As we continue with our discussion of the boards’ features and functionality, we should definitely mention glowing Power On and Reset buttons and a POST-code indicator. There is a row of LEDs a little above the top heatsink, which indicates the number of active phases in the processor voltage regulator circuitry. There is another row of LEDs called “Board Status LEDs” right at the bottom of the PCB. The first diode in it indicates the drives activity, the next two will signal if the CPU or its voltage regulator get overheated, and the remaining LEDs light up one after another as we go through the startup procedure indicating initialization of the CPU, memory, graphics card, etc.
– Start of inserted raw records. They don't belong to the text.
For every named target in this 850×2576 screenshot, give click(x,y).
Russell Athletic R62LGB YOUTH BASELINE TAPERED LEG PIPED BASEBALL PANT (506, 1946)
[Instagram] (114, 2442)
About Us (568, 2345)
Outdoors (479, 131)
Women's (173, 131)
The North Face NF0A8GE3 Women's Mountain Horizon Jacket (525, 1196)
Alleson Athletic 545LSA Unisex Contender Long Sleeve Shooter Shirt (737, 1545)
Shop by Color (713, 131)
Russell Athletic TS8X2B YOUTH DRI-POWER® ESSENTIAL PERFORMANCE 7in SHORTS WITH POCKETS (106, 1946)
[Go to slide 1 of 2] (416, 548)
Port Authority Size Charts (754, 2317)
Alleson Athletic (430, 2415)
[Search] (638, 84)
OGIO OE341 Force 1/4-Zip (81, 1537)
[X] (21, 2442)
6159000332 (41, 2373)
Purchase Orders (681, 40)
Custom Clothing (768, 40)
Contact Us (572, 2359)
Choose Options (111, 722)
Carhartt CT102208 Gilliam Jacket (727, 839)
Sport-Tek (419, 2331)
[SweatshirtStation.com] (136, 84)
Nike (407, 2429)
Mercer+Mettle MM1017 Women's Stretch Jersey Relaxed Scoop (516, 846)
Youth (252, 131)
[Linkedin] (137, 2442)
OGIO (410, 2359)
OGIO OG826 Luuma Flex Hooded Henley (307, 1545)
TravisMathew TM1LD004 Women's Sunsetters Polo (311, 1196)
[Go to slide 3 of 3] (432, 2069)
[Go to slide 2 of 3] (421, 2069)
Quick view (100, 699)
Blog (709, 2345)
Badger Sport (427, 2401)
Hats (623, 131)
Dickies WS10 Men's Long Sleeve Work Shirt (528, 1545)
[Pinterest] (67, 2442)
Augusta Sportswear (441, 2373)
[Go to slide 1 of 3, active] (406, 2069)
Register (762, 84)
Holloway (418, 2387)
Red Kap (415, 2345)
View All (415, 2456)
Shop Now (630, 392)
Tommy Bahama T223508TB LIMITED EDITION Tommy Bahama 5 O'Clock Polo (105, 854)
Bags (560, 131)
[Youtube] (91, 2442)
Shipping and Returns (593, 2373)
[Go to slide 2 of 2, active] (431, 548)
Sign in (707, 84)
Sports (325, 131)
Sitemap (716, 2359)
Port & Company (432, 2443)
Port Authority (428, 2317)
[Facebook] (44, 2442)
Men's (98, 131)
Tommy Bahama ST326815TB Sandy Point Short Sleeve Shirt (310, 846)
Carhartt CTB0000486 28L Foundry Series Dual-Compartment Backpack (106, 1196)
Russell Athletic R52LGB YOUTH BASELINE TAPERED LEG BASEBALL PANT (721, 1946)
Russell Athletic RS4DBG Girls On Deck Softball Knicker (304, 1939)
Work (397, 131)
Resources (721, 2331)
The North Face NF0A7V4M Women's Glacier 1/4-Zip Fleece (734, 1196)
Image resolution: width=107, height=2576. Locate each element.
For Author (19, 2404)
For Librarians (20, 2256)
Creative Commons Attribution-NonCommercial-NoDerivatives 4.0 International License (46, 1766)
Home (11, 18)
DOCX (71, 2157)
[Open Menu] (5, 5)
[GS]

The mainboards we received weren’t retail units, but OEM samples, that is why they didn’t come with all the accessories you would normally get with a retail board. However, Intel’s web-site lists all the accessories you will get with your new DZ77GA-70K mainboard:

  • Four SATA cables;
  • MS-3871 WiFi/Bluetooth module and a USB cable for it;
  • A hard bridge for Nvidia 2-Way SLI graphics configurations;
  • I/O Shield for the back panel;
  • A module with two USB 3.0 ports for the 3-inch bay of the system case;
  • Integration Guide – colorful poster with brief assembly instructions;
  • Configuration label – connector layout sticker to go on the inside of the system case panel;
  • POST code decoder card;
  • DVD disk with software and drivers.

The list of accessories accompanying Intel DZ77RE-75K mainboard is exactly the same, except for the bridge for 2-way Nvidia SLI graphics card configurations. Note that both mainboards are bundled with a module delivering two additional USB 3.0 ports to the front panel as well as MS-3871 WiFi/Bluetooth module. The latter establishes wireless connection via Bluetooth v.2.1 protocol at up to 3 Mbps speed, while the WiFi 802.11 n Ralink RT8070 controller will ensure connection at up to 300 m with up to 150 Mbps speed. Moreover, we expect retail mainboard packages to also contain Extreme-series specific goodies such as stickers, door tags and mouse pads with skulls on them.